Der Vorläufer von Homo sapiens verblüfft durch seine Uneinheitlichkeit. Neue Fakten erweitern das Bild dieses Frühmenschen - und lassen den herkömmlichen Artbegriff verschwimmen.
Ein Junge aus Afrika, wie er vor zirka 1,6 Millionen Jahren ausgesehen haben könnte.

Kein Zweifel: Homo erectus hat die unangefochtene Pionierrolle in unserer Ahnenreihe. Er war der erste Hominine, der in seinen Körpermaßen und Proportionen dem Menschen der Gegenwart ähnelte, und der erste, der in der Savanne vom Gejagten zum Jäger wurde. Und vermutlich als Erster nutzte er das Feuer.

Damit nicht genug. Homo erectus (von lateinisch erectus = aufgerichtet) ist laut Fundlage der früheste Hominine, der sich von Afrika aus nach Eurasien ausgebreitet hat. Out-of-Africa I nennen die Paläoanthropologen das Szenario dieser ersten Expansion aus der Menschheitswiege. Sie hat offenbar ziemlich rasch nach dem Auftritt des Homo erectus auf der Weltbühne stattgefunden: Zwei Millionen Jahre alt ist das bislang früheste Fossil, ein Kinderschädel mit der Katalognummer DNH 134. Der Paläoanthropologe Andy Herries hat es vor wenigen Jahren im Höhlensystem von Drimolen in Südafrika entdeckt. Und bereits vor 1,8 Millionen Jahren taucht die Menschenform in Eurasien auf, an einer Fundstelle im georgischen Dmanisi im Kaukasus. Von da an war sie in fast ganz Eurasien präsent, von Spanien bis nach China.

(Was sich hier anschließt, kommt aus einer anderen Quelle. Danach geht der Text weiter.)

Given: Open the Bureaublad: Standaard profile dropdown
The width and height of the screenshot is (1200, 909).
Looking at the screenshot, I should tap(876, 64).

Nach Homo sapiens ist Homo erectus die am weitesten verbreitete Menschenform aller Zeiten. Der vorläufige Endpunkt dieser Pionierkarriere wurde 2019 markiert: Bei einer Neudatierung der Fundstelle von Ngandong auf der indonesischen Insel Java bestimmte eine Forschergruppe um Yan Rizal vom Institute of Technology in Bandung das letzte Auftreten in die Zeit von 117 000 bis 108 000 Jahren vor heute.

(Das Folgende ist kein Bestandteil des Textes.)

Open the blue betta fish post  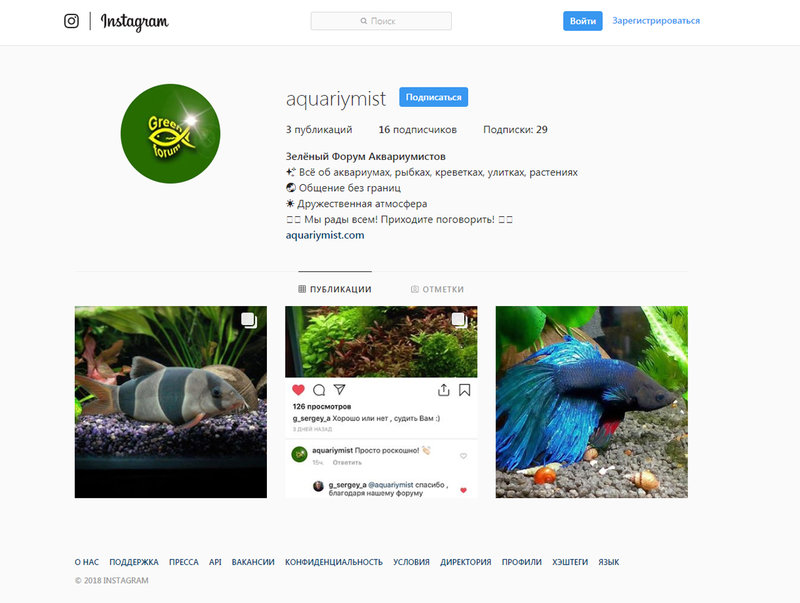coord(592,402)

Somit überspannt diese Art eine Ära von fast 1,9 Millionen Jahren. Das berechtigt zu einem weiteren Superlativ. Homo erectus ist mit Abstand die bislang erfolgreichste Spezies der Gattung Homo. Zum Vergleich: Den anatomisch modernen Menschen als einzige heute noch existierende Menschenform unseres Planeten gibt es seit gerade einmal 300 000 Jahren. So alt sind die frühesten Sapiens-Funde aus Djebel Irhoud in Marokko. Dennoch wirft Homo erectus immer noch große Fragen bei den Paläoanthropologen auf. In Anlehnung an den Philosophie-Bestseller von Richard David Precht könnte das größte Rätsel so lauten: »Wer war Homo erectus – und wenn ja, wie viele?« …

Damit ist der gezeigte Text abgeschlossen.